In [None]:
import pandas as pd
import numpy as np

### Exploring preprocessed data

We start with "./METR-LA/data_in12_out12.pkl". Note that the data part is the same when considering, e.g., "./METR-LA/data_in2016_out12.pkl"; what changes are the indexes, which is the actual partitioning of the time-series in windows of given sizes.

In [None]:
path_data = "./METR-LA/data_in12_out12.pkl"
data = pd.read_pickle(path_data)

# In data['processed_data'] we have a 3D array where the last dimension contains the 3 features associated with
# each time step of a time series. The first feature is the detected speed, the second one
display(data.keys())
display(data['processed_data'].shape)

In [None]:
# Shape of the processed data: (num timesteps, num_cells, num features)
display(data['processed_data'].shape)

# 1st feature: (normalized) values detected from sensors.
display(data['processed_data'][:,:,0])
# 2nd feature: time of day, normalized in [0,1].
display(data['processed_data'][:,:,1])
# 3rd feature: day of the week (in [0,6]).
display(data['processed_data'][:,:,2])

### Exploring preprocessed indexes

This is where the differences between inXXX_outYYY come out.

An index pickle contains a dictionary. This dictionary contains a set of pairs of windows (examples), each expressed as a triple (x,y,z).
(x,y) represents the window in the past, while (y,z) represents the future window to predict.

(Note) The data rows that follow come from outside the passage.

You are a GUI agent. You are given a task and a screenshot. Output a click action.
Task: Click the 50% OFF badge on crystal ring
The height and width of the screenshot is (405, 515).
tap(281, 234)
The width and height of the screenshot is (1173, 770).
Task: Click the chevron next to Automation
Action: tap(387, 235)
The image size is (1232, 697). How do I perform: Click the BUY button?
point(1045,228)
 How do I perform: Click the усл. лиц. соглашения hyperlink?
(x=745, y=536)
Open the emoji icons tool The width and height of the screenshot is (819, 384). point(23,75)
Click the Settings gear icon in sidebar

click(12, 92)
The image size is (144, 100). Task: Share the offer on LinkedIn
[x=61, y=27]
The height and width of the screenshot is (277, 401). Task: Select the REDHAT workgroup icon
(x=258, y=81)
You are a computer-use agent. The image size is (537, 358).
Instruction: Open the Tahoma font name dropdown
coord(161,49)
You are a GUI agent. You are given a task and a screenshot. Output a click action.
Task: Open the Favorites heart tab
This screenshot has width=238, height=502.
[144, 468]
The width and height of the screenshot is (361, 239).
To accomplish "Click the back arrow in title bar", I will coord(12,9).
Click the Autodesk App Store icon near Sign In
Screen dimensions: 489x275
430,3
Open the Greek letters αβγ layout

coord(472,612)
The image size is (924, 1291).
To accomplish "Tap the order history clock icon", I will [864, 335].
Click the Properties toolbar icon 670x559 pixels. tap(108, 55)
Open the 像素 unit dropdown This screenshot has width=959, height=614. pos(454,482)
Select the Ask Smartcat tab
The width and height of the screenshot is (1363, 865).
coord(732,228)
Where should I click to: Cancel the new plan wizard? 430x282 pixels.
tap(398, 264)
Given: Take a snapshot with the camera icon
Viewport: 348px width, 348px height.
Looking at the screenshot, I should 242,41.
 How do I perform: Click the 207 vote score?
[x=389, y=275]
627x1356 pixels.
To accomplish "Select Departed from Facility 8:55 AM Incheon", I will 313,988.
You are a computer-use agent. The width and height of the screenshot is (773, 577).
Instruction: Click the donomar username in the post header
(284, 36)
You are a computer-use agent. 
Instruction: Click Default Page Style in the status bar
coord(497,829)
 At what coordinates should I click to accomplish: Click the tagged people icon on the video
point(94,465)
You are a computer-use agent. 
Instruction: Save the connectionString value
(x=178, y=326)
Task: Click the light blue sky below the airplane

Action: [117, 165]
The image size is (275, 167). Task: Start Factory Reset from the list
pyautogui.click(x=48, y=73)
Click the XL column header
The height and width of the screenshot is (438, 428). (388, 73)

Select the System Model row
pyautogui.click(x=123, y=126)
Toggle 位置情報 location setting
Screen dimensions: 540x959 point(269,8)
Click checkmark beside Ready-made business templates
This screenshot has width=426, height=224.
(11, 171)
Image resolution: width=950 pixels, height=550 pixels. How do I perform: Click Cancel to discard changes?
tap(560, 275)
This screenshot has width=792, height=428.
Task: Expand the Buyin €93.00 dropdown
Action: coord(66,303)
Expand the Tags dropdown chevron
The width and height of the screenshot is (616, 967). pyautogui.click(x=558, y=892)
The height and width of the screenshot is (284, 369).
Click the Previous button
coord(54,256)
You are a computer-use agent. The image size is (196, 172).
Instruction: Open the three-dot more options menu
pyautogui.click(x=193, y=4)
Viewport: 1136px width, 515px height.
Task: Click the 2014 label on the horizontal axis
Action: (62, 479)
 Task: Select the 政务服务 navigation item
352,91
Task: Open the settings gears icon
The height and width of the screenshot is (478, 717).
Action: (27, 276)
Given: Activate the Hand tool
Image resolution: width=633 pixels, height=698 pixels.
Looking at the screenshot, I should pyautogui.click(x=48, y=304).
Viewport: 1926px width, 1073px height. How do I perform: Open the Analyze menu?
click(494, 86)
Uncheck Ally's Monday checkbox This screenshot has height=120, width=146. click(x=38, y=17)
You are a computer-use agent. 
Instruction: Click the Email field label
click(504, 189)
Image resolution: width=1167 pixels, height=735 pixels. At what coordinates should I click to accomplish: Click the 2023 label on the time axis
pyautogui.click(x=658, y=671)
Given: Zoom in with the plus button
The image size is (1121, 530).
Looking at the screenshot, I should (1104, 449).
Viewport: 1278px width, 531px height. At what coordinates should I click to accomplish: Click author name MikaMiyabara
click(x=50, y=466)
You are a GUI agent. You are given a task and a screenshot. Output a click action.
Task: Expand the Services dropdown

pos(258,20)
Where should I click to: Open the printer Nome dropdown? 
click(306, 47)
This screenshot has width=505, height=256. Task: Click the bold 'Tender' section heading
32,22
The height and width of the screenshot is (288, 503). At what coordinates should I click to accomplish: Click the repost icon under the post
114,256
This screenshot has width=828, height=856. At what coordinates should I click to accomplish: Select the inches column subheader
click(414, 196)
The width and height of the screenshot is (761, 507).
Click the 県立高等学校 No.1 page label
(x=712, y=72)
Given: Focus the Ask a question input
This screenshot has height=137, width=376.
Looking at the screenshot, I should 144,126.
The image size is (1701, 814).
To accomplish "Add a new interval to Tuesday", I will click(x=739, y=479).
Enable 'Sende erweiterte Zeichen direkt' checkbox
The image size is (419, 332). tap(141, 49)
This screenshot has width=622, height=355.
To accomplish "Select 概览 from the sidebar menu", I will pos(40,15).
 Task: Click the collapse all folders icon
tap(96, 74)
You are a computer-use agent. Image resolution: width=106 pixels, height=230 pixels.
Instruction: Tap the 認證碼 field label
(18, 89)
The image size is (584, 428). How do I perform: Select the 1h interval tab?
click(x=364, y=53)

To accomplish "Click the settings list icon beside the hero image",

The windows (examples) are partitioned into train (70%), validation (10%), and test (20%). The partitioning is done on the time axis.

In [None]:
path_index = "./METR-LA/index_in12_out12.pkl"
index = pd.read_pickle(path_index)
display(index.keys())

display(len(index['train']))
display(len(index['valid']))
display(len(index['test']))

display(index['test'])

### Exploring scalers computed during the preprocessing step.

These are the scalers computed to normalize (standard normalization) the detected speeds.

In [None]:
path_data = "./METR-LA/scaler_in2016_out12.pkl"
scaler = pd.read_pickle(path_data)
display(scaler)